#### GEKOZEN FRAGMENT
De voorzitter: Minister Crevits heeft het woord.
Minister Hilde Crevits: Hoe dan ook moeten we een federale goedkeuring hebben over welk type vrachtwagen op de baan mag komen. Er zijn ook de verkeersveiligheidsvoorwaarden, de randvoorwaarden, maar die hebben wij laten screenen en die zijn allemaal bepaald. Er zijn als ik me niet vergis dertien elementaire vereisten en dan zijn er nog een aantal aanbevelingen. De screening is nu volledig gebeurd. Wat nu voorligt, met alle randvoorwaarden en dergelijke, is na screening. Vooraleer zo een vrachtwagen de weg op kan, moet men een homologatie hebben, en dat is een federale bevoegdheid die wordt uitgeoefend conform gestandaardiseerde regels.
Mijnheer Glorieux, twee dergelijke zware vrachtwagens kunnen de inhoud van drie gewone vrachtwagens vervoeren. U zegt dat het langer en meer zal zijn. Van drie maak je twee. Ik heb ze al gezien en heb erin gezeten. Als je twee vrachtwagens achter elkaar zet en ernaast een lange zware vrachtwagen, dan zie je duidelijk het verschil. Uw opmerking klopt niet. Qua volume is het een pak minder.
Wat het vrachtverkeer op onze wegen betreft, ik hoop dat onze economie en onze bedrijven in de toekomst zullen blijven floreren en dat de crisis daar geen te zware impact op heeft. We moeten een goede en kwaliteitsvolle infrastructuur ter beschikking stellen, zowel langs het water als via de lucht en via de wegen, zodat bedrijven hun economische activiteiten kunnen ontplooien.

#### AANGELEVERDE GEGEVENS

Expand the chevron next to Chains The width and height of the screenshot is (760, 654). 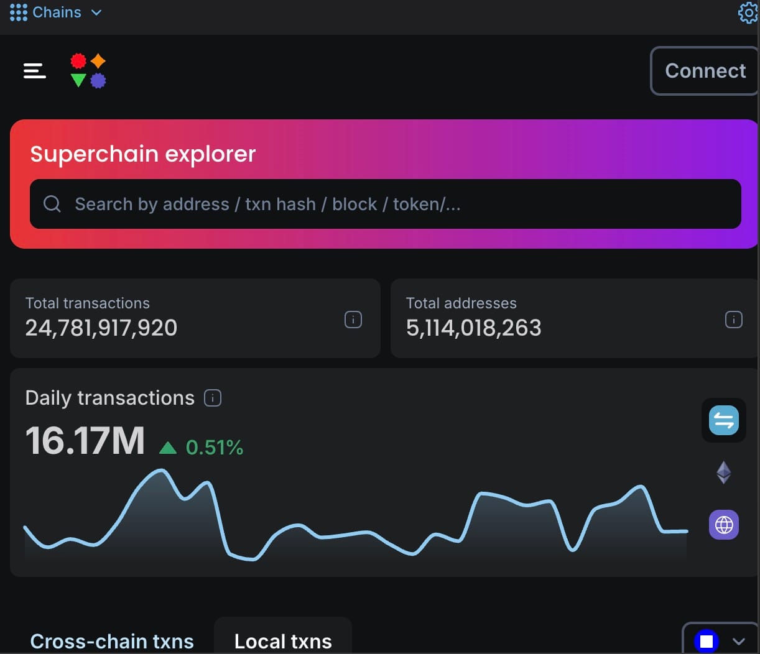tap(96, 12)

...

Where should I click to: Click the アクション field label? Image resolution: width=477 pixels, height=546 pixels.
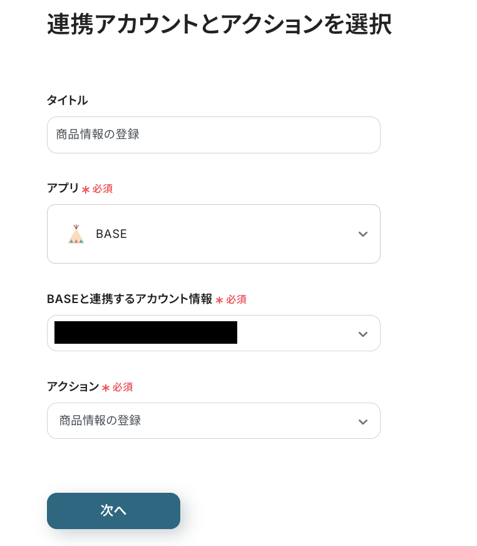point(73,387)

#### OPDRACHT
Kun je uit het fragment over de zware vrachtwagens het stuk van "Mijnheer Glorieux, twee" tot en met "activiteiten kunnen ontplooien." letterlijk kopiëren? De gegevens zijn hier niet nodig.

#### JUIST ANTWOORD
Mijnheer Glorieux, twee dergelijke zware vrachtwagens kunnen de inhoud van drie gewone vrachtwagens vervoeren. U zegt dat het langer en meer zal zijn. Van drie maak je twee. Ik heb ze al gezien en heb erin gezeten. Als je twee vrachtwagens achter elkaar zet en ernaast een lange zware vrachtwagen, dan zie je duidelijk het verschil. Uw opmerking klopt niet. Qua volume is het een pak minder.
Wat het vrachtverkeer op onze wegen betreft, ik hoop dat onze economie en onze bedrijven in de toekomst zullen blijven floreren en dat de crisis daar geen te zware impact op heeft. We moeten een goede en kwaliteitsvolle infrastructuur ter beschikking stellen, zowel langs het water als via de lucht en via de wegen, zodat bedrijven hun economische activiteiten kunnen ontplooien.